El brillo de los ojos
de la bestia se movieron de un lado al otro, no pasaba de la cabaña y me miraba
entre las rendijas de las tablas del lugar. Pero Minerva tenía que casarse. Yo
ni siquiera tenía pareja. Siempre he sido buena amiga, así que sería fácil dar
mi carne para que el coyote se saciara y no le pasara nada a Minerva.
El coyote gruñó algunas
veces, aulló seguidamente y se fue. Minerva por fin despertó con los ojos
pequeños y sin creerme nada.
─Payasa. Nada más
cierro los ojos tantito y ya me inventas coyotes.
─ Te lo juro. Estaba
ahí con los ojos puntiagudos y el pelaje revuelto.
─Nada más tú eres la
persona más compleja del mundo. Aquí ni hay pinches coyotes. Todo te lo inventé
desde aquella vez que vinimos con los Pérez para que anduvieras con el Ángel y
te dejaras de mamar soledad.
Yo nunca he tenido
novios duraderos. A lo máximo de dos semanas.
Solía mirar el mundo
como si fuera un árbol que no crece tan recto. Nunca hacía las cosas porque
toca hacerlas. Yo soñaba cuando niña que Minerva y yo, jamás dejaríamos ser las
mismas, pero parece que cambiamos.
Minerva me abrazó y
lloró como nunca.
─Te voy a extrañar
amiga. Todas esas aventuras juntas. Ojalá fuera siempre como un coyote como tú,
que nunca deja a su manada.
Minerva se despedía. El
alcohol me llegó hasta lo profundo de las tripas y quizás todo este tiempo, yo
jamás había dejado de ser una niña.
El silencio fue
perfecto.
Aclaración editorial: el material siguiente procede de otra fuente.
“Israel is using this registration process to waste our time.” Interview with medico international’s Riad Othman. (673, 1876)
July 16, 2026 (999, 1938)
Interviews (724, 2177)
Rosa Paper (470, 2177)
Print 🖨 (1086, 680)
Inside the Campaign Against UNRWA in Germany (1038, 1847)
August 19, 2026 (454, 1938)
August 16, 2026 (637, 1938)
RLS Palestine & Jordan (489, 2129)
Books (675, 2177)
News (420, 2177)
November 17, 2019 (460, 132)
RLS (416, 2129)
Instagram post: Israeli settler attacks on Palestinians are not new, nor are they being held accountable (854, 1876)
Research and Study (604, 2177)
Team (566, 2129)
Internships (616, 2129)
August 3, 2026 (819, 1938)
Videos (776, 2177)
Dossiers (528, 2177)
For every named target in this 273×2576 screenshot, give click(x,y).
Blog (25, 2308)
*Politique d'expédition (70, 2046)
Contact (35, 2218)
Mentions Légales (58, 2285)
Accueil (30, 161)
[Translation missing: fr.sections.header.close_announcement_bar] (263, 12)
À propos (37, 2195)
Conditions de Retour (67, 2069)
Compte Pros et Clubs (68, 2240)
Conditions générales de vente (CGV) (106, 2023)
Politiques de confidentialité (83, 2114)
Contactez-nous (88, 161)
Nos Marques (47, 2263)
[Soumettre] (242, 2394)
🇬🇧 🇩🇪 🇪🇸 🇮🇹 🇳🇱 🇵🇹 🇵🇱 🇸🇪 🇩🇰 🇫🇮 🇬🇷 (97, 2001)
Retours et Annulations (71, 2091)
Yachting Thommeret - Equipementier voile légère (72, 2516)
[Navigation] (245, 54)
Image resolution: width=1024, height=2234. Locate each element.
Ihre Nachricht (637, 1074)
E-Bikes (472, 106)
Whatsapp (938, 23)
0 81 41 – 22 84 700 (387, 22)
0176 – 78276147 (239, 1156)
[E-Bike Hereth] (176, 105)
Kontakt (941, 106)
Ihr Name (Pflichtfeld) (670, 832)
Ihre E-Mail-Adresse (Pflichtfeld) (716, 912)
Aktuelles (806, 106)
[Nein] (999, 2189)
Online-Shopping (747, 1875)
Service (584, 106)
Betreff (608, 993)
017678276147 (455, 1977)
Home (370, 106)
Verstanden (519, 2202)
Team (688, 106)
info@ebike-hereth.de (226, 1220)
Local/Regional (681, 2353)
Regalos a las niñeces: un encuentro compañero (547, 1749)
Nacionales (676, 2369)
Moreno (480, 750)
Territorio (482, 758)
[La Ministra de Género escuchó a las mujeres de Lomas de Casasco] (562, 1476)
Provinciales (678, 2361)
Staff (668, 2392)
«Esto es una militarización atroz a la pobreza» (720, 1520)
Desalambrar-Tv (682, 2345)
Minerva me miró y lloró justo frente a mi cara. Lloró como si se hubiera
perdido en la oscuridad y yo no estuviera más para sacarla del apuro como
siempre. Minerva ya no iría todos los días a casa a tomar la risa y las
respuestas. Ya no crecería más conmigo como cuando éramos muy niñas y el mundo
se desnudó frente a nosotras.
Abracé a Minerva y tuve
que crecer.
─ Puedes conocer un
hombre, coger con él, casarte y tener hijos, pero nunca olvidarás a tu mejor
amiga. Siempre estaré para ti, comadre.
Minerva y yo dormimos
una al lado de la otra. La mañana nos agitó la cabeza y seguimos nuestro
camino. A ningún lado, como en los viejos tiempos.
─ Amiga, te vas a casar
y estoy feliz por ello. Aunque no me guste la onda del matrimonio. Felicidades.
Minerva me sonrío y yo
levanté los brazos, saqué la cabeza por la ventana del auto y grité con toda
libertad. Minerva sólo aceleró y puso la música a todo volumen. Corrimos por la
carretera en cercanía como siempre lo habíamos hecho.
─Por la amistad.
─A huevo, por la
amistad.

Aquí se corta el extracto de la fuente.